ABSTRACT

Agricultural Landscapes: Seeing Rural Through Design follows on from the author’s previous books, Rural Design and Architecture and Agriculture, to encourage using design thinking to provide greater meaning and understanding of places where humans live and work with the rural landscape. Rural areas around the world are often viewed as special places with cultural, historical and natural significance for people. Dewey Thorbeck emphasizes the importance of these rural sites and their connections to urban areas through full-color case studies of these places with particular emphasis on Globally Important Agricultural Heritage Systems (GIAHS), as identified by the UN Food and Agriculture Organization, to document and explore personal experiences, lessons learned, and implications for the future.

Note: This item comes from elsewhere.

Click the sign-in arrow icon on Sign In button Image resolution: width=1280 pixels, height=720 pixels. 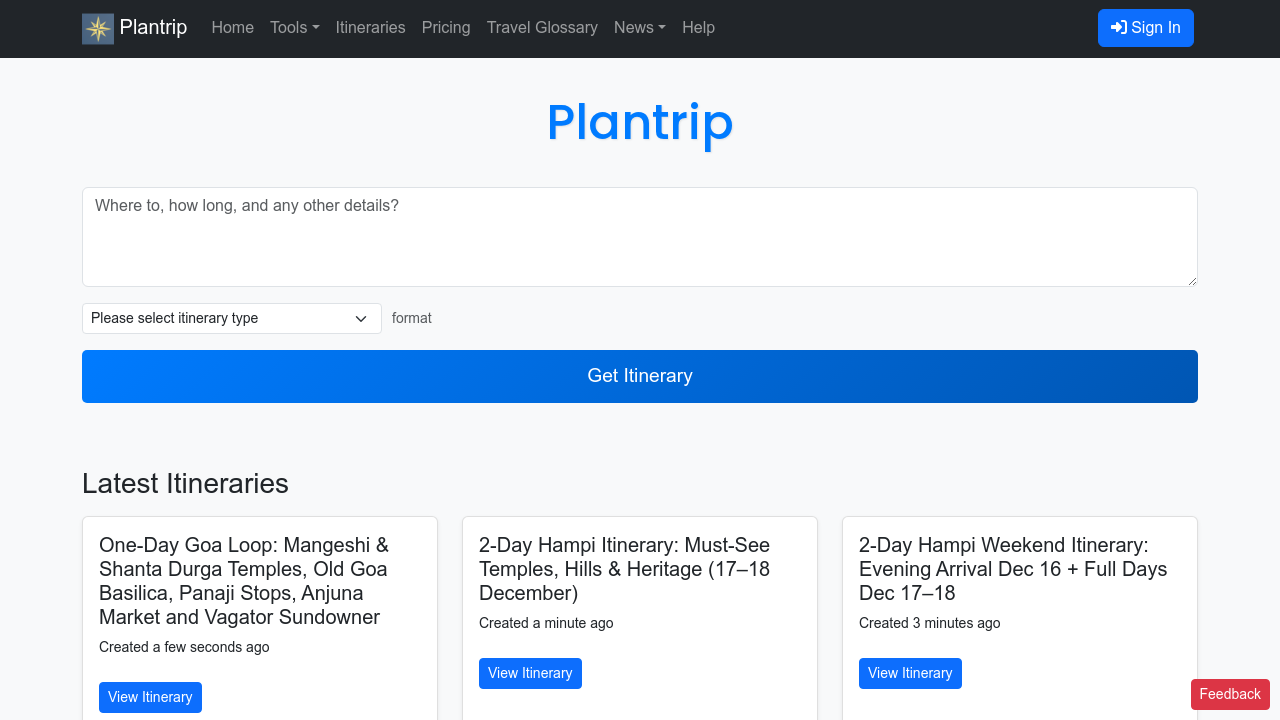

Rural landscapes are part of everyone’s heritage, and the book shows these connections and the unique GIAHS land use systems and landscapes as models for a more sustainable and prosperous rural and urban future. It includes practical examples of working places where growing food, raising animals, or harvesting from the sea has been the primary economy for centuries to exhibit a clear and sustainable local relationship between humans, animals, buildings, climate and place. Aimed at students, teachers and professionals, this book investigates how design thinking can be used to integrate rural and urban sites to shape land use for more sustainable futures.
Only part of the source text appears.